# Selección

PARA LOS QUE ODIAN LA POESÍA


“De todas las cosas prescindibles,
la única imprescindible es la poesía”
L. Albán

Se ha dicho que “la poesía es un arma”, pero no mata a nadie.
Que “es imprescindible”, pero cualquiera puede sobrevivir sin ella.
Que “es otra forma de decir Dios”, pero las religiones existen sin tomarla en cuenta.
Que es “la verdad del asombro”, pero todos seguimos sin saber que es la “verdad”, y el “asombro” del siglo XXI parece preferir los rentables “efectos especiales” del cine.

Por otro lado, la poesía está entre los grandes “muertos” que nos heredó el siglo XX: Nietzsche “mató” a Dios, pero los fundamentalismos religiosos, siguen matando en nombre de Dios.
Las “revoluciones” se burocratizaron hasta morir, pero las utopías se niegan a fenecer.
Se ha querido sustituir al “amor” por el “el sexo puro y duro”, pero los boleros, los tangos y las baladas de amor, se niegan a callar.

La poesía ha sido prácticamente expulsada de los escaparates consumistas de la economía de mercado, pero los poetas, casi clandestinamente, continúan creándola y cantándola.

Todo esto me recuerda el antiguo principio de que los temas fundamentales se resisten no solo a ser definidos claramente, sino que se resisten a morir. Sabemos más del AMOR, DIOS y la POESÍA, por lo que no son, que por lo que son.

Quizá porque las cosas más importantes de nuestras vidas son más una “mostración”, que una “demostración”.Es el consabido fundamento einstiniano de que “el misterio es más importante que el conocimiento”.
Ya Newton afirmó que él “sólo jugaba con guijarros junto al mar del misterio”.Alguien dijo que “la poesía es una religión sin Dios”. “Religión” no lo es, porque a nadie le pide “actos de fe”. Y “sin Dios” tampoco, porque quizá ella es Él, o cuando menos su mirada numinosa sobre el mundo.

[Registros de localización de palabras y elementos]
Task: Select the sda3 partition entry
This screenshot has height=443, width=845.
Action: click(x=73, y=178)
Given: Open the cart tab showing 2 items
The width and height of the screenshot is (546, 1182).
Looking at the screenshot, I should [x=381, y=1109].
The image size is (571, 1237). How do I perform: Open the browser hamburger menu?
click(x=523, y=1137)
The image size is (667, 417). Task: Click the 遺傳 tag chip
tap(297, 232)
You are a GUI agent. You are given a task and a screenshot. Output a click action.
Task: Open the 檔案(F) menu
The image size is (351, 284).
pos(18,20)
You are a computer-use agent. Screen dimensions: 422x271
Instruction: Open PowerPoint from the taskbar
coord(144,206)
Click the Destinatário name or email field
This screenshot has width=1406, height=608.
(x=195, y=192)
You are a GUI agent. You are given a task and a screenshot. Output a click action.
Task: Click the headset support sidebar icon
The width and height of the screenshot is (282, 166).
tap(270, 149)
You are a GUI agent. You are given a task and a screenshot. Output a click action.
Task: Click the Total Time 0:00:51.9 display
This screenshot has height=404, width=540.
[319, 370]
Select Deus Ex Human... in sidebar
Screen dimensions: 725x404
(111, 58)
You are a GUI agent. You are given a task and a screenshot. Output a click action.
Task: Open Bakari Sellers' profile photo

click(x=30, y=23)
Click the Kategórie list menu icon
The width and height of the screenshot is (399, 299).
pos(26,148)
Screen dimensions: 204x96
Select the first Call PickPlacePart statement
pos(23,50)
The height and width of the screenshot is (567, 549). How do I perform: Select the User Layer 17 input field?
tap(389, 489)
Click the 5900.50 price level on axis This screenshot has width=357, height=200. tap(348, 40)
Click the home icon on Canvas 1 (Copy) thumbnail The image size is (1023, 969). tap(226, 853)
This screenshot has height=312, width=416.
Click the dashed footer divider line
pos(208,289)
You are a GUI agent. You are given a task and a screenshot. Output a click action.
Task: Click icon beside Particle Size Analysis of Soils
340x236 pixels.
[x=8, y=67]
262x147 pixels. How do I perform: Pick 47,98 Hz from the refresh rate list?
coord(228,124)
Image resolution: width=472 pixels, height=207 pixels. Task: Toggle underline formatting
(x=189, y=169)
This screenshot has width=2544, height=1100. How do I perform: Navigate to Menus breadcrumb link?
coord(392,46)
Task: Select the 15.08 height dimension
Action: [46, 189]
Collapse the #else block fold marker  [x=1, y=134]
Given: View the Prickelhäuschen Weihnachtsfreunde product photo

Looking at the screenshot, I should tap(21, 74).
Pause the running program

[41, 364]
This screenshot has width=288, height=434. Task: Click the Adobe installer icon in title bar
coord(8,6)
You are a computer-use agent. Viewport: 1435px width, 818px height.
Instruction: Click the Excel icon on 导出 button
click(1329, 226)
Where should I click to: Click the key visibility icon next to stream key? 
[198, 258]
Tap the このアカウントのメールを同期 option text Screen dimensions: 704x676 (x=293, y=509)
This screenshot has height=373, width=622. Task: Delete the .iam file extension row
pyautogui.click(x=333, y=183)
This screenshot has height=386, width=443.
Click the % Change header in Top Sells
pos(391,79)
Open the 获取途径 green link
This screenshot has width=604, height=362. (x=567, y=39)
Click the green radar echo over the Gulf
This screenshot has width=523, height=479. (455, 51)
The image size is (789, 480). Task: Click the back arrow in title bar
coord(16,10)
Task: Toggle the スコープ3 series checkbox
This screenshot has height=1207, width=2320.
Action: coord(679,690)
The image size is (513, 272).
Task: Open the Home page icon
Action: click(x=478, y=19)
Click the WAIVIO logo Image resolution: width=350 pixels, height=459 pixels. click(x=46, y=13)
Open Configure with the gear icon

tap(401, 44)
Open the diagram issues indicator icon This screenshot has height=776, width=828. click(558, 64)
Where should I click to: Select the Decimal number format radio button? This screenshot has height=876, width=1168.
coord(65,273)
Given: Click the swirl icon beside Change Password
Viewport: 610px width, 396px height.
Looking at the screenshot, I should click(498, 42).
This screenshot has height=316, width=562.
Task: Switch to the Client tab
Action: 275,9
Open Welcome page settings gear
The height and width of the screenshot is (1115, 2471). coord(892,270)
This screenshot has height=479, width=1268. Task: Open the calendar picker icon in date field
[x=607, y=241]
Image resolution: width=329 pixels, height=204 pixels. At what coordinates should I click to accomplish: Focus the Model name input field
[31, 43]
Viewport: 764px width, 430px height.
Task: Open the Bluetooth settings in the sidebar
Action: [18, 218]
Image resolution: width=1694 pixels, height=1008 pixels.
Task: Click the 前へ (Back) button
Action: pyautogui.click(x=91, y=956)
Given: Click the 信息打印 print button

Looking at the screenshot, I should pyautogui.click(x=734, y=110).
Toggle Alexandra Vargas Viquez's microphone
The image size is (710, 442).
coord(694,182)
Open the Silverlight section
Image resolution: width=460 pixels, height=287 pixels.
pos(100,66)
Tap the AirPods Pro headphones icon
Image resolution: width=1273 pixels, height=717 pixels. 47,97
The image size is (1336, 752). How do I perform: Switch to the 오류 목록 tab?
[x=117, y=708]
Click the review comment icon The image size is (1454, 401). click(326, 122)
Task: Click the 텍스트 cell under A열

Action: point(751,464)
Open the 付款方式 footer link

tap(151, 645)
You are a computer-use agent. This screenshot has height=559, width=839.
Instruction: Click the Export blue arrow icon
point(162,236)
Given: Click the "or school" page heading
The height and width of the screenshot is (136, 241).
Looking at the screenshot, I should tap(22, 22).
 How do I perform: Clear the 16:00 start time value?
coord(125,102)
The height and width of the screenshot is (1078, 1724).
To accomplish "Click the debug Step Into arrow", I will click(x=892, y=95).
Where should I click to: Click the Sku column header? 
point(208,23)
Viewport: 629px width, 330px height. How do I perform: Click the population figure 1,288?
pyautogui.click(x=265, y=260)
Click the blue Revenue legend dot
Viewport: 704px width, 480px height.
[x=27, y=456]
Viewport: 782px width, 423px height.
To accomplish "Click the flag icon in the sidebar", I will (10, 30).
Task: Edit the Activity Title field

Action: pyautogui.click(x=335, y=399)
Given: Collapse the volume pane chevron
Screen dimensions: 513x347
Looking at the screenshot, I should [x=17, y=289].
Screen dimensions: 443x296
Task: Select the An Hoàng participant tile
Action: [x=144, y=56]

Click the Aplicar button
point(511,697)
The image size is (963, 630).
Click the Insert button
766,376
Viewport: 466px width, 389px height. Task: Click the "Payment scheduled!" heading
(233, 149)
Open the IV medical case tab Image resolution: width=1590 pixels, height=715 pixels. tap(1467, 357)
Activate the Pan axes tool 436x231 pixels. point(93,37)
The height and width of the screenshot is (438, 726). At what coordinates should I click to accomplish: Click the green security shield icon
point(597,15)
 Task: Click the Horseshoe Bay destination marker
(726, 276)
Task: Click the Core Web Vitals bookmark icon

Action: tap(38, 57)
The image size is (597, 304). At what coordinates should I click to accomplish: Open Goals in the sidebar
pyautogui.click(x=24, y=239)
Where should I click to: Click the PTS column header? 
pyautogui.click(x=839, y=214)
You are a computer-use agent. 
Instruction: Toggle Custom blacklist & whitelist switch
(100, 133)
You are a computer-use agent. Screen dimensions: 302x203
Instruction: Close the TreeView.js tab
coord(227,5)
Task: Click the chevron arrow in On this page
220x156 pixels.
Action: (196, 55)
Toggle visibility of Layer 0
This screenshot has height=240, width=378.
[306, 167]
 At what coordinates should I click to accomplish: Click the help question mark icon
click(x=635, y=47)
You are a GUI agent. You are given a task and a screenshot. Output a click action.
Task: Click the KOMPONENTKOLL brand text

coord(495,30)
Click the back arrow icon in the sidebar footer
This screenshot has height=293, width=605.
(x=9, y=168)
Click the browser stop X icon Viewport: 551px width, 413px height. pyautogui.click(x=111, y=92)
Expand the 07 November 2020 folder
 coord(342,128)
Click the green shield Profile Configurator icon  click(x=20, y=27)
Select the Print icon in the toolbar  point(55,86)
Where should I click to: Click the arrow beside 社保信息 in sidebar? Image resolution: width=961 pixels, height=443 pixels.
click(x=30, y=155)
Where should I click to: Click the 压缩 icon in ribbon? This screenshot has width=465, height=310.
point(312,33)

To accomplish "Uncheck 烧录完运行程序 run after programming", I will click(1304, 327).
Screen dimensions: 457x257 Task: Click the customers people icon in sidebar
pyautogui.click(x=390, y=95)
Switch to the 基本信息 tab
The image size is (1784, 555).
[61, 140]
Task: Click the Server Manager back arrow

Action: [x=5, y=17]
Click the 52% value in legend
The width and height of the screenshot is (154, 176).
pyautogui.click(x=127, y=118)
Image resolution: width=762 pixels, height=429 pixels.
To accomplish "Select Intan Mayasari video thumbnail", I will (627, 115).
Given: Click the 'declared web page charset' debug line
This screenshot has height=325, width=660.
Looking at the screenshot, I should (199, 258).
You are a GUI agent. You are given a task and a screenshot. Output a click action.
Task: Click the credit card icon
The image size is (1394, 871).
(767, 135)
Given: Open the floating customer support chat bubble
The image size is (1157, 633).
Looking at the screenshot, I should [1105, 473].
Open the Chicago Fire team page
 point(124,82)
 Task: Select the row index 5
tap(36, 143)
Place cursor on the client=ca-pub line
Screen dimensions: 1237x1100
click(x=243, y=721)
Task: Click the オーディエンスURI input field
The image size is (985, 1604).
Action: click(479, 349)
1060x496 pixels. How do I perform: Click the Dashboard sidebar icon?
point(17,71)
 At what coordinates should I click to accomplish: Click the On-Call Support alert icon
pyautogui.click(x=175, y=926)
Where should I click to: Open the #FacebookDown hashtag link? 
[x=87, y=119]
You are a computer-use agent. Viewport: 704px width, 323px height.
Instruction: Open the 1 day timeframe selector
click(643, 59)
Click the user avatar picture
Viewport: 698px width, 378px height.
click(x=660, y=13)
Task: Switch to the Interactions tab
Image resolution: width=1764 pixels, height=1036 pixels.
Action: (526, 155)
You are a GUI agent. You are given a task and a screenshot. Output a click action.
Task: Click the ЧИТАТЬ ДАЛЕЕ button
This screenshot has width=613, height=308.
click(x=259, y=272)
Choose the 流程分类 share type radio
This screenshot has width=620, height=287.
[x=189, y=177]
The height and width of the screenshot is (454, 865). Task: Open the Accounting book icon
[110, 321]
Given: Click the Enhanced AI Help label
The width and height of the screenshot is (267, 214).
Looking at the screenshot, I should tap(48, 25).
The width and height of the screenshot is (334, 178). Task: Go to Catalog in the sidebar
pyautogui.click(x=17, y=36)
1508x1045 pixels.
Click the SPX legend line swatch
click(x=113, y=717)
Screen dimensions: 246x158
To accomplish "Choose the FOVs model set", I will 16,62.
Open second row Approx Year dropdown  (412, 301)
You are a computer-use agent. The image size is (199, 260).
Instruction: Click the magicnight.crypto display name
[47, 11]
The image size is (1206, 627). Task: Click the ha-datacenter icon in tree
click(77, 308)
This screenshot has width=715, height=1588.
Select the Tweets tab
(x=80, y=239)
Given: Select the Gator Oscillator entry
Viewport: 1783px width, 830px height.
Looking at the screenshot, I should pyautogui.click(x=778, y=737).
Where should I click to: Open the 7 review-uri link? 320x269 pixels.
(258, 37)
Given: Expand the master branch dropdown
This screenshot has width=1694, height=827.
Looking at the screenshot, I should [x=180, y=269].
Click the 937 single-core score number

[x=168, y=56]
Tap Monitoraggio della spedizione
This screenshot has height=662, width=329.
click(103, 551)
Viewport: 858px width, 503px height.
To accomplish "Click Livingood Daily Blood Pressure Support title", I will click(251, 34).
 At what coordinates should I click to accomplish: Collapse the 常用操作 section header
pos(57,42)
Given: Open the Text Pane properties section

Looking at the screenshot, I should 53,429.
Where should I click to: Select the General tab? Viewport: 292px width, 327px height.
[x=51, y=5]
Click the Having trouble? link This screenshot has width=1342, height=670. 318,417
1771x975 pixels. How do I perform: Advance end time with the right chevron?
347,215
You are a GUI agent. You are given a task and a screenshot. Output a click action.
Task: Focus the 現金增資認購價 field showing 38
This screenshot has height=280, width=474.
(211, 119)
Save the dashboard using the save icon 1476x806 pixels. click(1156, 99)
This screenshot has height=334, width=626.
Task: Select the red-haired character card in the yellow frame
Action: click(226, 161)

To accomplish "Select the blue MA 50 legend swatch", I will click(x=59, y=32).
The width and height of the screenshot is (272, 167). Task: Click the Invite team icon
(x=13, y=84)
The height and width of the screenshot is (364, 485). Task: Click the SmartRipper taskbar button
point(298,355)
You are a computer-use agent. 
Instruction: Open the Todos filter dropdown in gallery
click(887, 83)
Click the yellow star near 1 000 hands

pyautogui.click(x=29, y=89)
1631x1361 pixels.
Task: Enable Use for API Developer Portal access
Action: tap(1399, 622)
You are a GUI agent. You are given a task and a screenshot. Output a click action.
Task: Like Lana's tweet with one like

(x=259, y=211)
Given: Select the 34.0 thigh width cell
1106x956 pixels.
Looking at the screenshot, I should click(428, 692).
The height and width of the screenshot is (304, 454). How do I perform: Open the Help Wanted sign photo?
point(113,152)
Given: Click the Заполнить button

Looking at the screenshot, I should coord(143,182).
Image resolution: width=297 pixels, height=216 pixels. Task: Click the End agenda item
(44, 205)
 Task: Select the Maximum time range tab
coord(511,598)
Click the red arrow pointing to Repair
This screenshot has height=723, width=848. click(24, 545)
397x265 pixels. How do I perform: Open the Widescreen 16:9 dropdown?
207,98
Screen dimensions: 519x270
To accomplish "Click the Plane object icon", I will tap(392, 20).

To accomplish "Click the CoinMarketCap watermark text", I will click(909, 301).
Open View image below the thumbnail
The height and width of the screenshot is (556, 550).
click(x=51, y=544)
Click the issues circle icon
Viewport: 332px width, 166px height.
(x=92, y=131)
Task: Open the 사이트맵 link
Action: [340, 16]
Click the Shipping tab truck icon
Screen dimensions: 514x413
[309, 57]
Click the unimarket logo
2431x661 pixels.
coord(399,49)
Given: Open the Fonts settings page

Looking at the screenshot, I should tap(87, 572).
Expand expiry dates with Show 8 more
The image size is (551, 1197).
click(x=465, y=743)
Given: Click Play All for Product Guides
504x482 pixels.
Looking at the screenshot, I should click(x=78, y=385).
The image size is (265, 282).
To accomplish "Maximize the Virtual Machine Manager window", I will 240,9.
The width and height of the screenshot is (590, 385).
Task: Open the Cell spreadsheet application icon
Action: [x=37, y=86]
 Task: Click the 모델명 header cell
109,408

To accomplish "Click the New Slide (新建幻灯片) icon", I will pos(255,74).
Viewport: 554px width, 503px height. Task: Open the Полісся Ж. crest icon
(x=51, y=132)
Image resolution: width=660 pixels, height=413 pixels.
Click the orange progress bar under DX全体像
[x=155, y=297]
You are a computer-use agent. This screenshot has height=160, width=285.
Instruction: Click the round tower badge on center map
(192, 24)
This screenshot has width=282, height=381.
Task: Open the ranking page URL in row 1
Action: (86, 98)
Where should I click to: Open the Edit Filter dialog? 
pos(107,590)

# Tarea breve
Convierte en una lista breve el párrafo de la selección que comienza con «Se ha dicho que» y conserva sus datos principales.

# Respuesta a la tarea
- Se ha dicho que la poesía es un arma, pero no mata a nadie.
- Se ha dicho que es imprescindible, pero cualquiera puede sobrevivir sin ella.
- Se ha dicho que es otra forma de decir Dios, pero las religiones existen sin tomarla en cuenta.
- Se ha dicho que es la verdad del asombro, pero seguimos sin saber qué es la verdad, y el asombro del siglo XXI parece preferir los rentables efectos especiales del cine.